空中戦が始まった。小型船の機動力を活かし、砲弾の雨を紙一重でかわす。エリアは雲の中に巧みに身を隠し、岩が乱立する危険な浮遊島群へと誘い込んだ。追跡に気を取られた空賊船が岩に激突する轟音を背中で聞きながら、彼女は全速力でその空域を離脱した。

幾日も飛び続けた果てに、ついに羅針盤の針が真下を指して静止した。眼下には、途方もなく巨大な渦を巻く雲海があるだけだ。
「まさか……この中に?」
覚悟を決め、エリアは《カモメ号》の機首を下げて雲の中へ突っ込んだ。凄まじい風圧と視界を奪う純白の闇。永遠に続くかと思われた落下を抜けた瞬間、信じられない光景が広がった。

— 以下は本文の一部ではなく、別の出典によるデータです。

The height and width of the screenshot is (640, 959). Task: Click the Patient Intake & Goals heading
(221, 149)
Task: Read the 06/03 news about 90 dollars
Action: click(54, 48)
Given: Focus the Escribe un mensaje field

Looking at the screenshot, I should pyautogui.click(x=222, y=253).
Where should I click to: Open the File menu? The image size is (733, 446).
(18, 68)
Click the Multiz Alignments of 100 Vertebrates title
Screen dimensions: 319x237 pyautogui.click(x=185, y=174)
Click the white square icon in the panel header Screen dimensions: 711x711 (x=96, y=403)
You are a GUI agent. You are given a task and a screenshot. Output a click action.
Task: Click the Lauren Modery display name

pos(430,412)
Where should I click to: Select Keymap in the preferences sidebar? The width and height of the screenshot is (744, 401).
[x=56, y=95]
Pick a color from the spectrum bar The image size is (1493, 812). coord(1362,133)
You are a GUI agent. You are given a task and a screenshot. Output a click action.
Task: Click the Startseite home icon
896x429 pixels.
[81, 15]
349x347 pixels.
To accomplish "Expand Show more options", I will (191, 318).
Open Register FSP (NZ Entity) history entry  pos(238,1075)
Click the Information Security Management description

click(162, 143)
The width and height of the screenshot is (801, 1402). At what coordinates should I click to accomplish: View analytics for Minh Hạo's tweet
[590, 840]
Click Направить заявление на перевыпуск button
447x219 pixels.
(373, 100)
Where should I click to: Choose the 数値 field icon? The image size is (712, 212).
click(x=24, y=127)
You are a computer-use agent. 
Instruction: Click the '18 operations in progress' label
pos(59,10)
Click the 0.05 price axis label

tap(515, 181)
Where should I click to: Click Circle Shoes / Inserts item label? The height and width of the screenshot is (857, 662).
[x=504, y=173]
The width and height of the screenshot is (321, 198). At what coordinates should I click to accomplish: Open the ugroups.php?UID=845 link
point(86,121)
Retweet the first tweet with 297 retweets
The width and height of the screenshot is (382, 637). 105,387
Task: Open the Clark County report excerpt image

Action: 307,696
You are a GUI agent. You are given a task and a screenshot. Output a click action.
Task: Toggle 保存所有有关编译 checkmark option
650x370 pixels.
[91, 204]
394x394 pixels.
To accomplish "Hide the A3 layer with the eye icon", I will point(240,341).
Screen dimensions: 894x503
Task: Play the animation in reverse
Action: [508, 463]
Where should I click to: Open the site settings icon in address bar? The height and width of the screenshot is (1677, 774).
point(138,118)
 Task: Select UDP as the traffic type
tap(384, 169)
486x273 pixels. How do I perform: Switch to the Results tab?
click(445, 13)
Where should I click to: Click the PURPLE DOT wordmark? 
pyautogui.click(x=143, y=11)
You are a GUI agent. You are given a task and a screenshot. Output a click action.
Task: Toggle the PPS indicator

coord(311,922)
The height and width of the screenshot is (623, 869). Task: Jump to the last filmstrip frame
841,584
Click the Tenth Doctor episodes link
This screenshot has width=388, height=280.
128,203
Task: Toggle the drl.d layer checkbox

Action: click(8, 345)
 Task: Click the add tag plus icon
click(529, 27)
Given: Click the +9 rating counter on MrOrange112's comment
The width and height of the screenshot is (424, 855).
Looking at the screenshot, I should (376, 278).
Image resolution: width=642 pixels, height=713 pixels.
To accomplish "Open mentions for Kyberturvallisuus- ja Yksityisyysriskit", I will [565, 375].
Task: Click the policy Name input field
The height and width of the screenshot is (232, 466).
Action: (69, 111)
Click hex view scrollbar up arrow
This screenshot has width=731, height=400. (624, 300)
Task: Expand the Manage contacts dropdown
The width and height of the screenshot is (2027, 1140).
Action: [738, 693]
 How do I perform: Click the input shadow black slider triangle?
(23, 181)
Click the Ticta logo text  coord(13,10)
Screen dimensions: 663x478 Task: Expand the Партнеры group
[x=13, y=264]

そこは、外界から完全に隔絶された巨大な空洞だった。中心には天を突くほど巨大な一本の樹が聳え立ち、その根が淡い光を放ちながら、無数の島々を空中に繋ぎ止めているかのように見えた。ここが、伝説の浮遊島アヴァロン。

エリアが呆然と島に着陸すると、大樹の根元から一体の機械人形(オートマタ)が静かに現れた。水晶の瞳がエリアを捉える。
「待っていました、新たな『地図職人』。その羅針盤は、資格ある者を示す『招待状』です」

オートマタは語った。この世界は、この大樹の力によって維持されていること。そして、その力が少しずつ衰え始めていること。祖父もかつてこの島を訪れ、世界の危機を知りながらも寿命が尽きたこと。

「あなたのお祖父様は、次代の希望を未来に託しました。世界のバランスを保つため、失われた空路を再び繋ぎ、新たな浮力を生む島々を見つけ出すのです。それが、あなたの使命」

手にした羅針盤が、再びカチリと音を立てた。針は今、アヴァロンからさらに未知の方向を指している。それは世界の危機を示すと同時に、エリアがこれから描くべき、新たな地図の始まりを示していた。

「私の冒険は……まだ始まったばかりなんだ!」

エリアは空を見上げた。無限に広がる雲海の先には、まだ誰も見たことのない世界が待っている。ワクワクするような、途方もない旅の始まりだった。